Jones was born in 1874, as the country suffered from the panic of 1873. He saw the depression of 1894, and the panic of 1907. (Are you seeing a theme here?) When the depression hit Houston in 1931, Jones called the city’s bankers and business leaders to meet secretly in his oversized penthouse office for an all night meeting where they identified the two banks that were about to fail, and arranged a cash infusion from the others to keep them afloat, preventing a run on all the banks. Thousands of banks failed across the country in the great depression, but none in Houston.

President Herbert Hoover appointed Jones to the Reconstruction Finance Corporation, newly created by Congress to keep the economy afloat, and President Franklin Roosevelt appointed him Director of the same RFC. He stayed there thirteen years, becoming the most powerful figure in the financial world. Now “Mr. Houston” was referred to as “the fourth branch of government."
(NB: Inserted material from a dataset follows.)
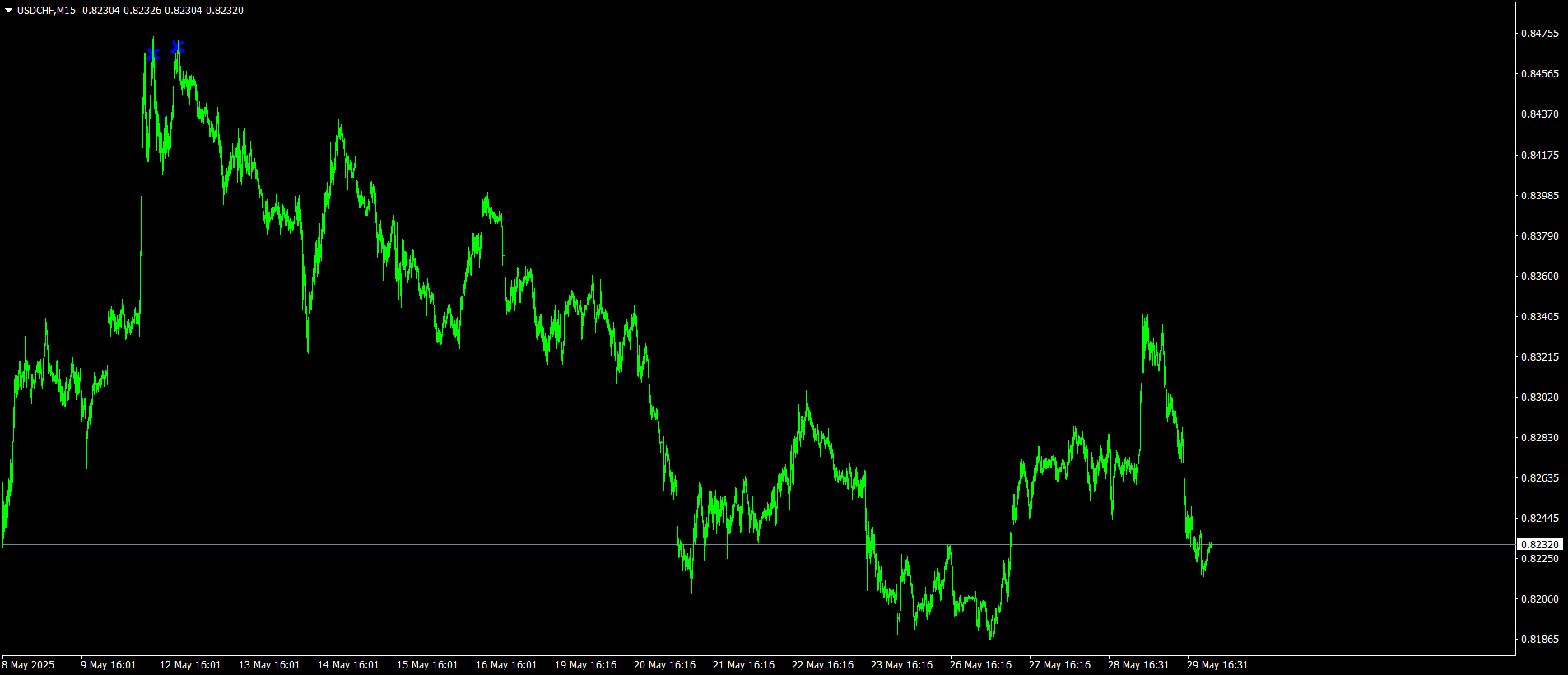Viewport: 1568px width, 675px height.
Task: Click the 27 May 16:16 time label
Action: tap(1059, 665)
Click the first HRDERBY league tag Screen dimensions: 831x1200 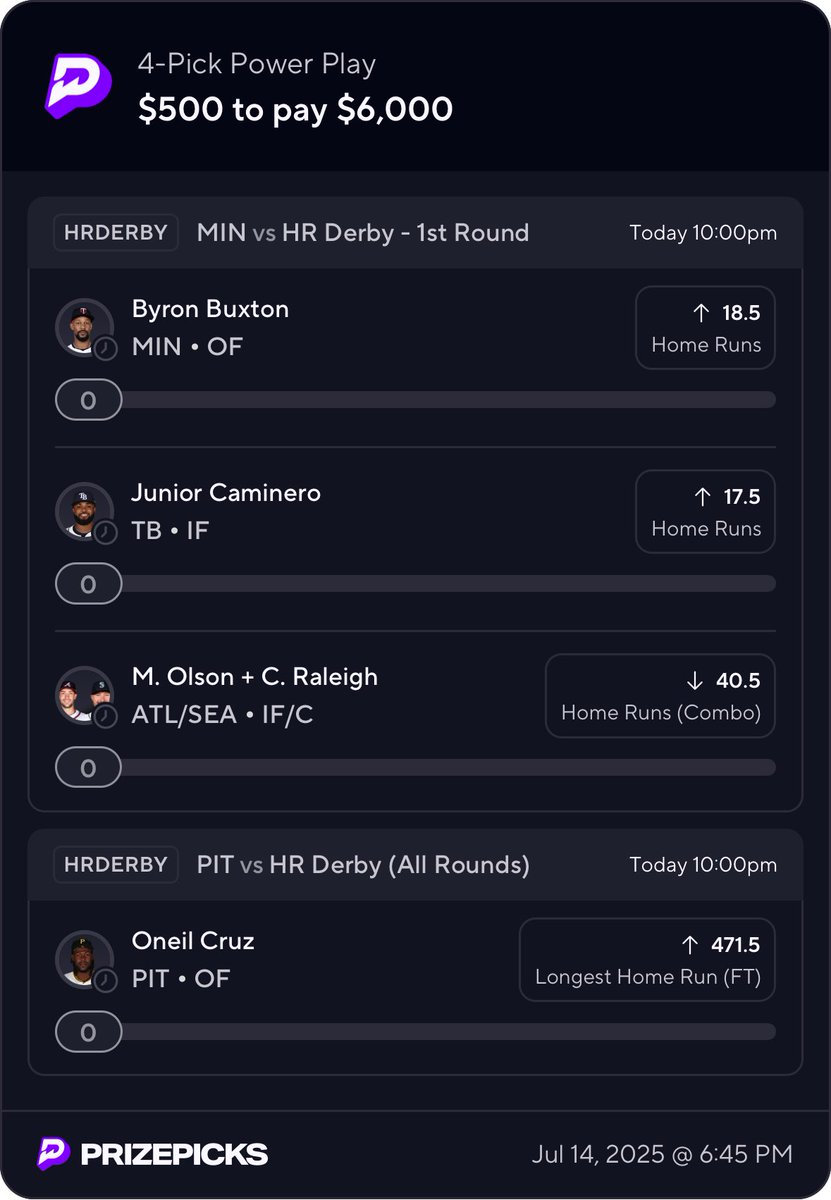(116, 232)
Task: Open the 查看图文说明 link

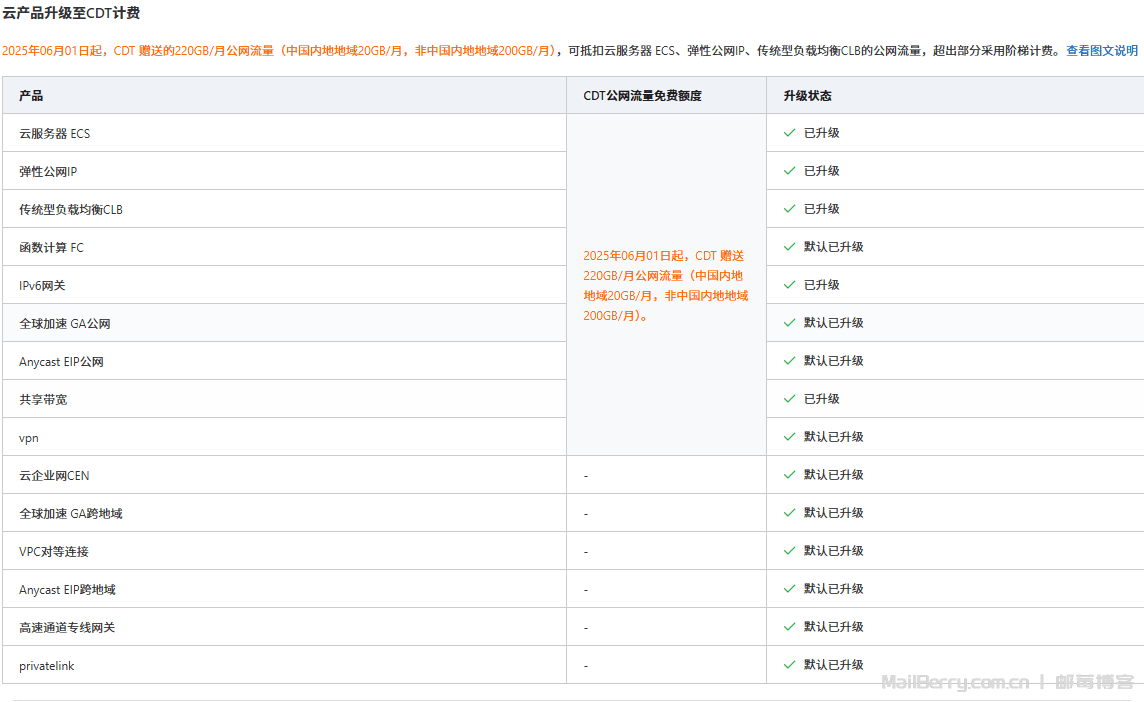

Jones was appointed to the RFC because he had the connections and the knowhow to bang banker’s heads together until they could see the common good. He played a big part in saving capitalism from itself. As I learn more about how he did all this, I’ll see how today’s players stack up against his example. Stay tuned..


At 3:06 PM , Anonymous Anonymous said...

Why we don't learn and speak of Jones in ecomnomic texts and history is the very reason the great depression has repeated itself. I have also been working on a Jones project myself and know that this story is vital to fixing our things in our time. I like your thoughts and writing on this. Good work. More people need to know. I am preparing to start a blog just on jones and similar economic solutions to today's issues.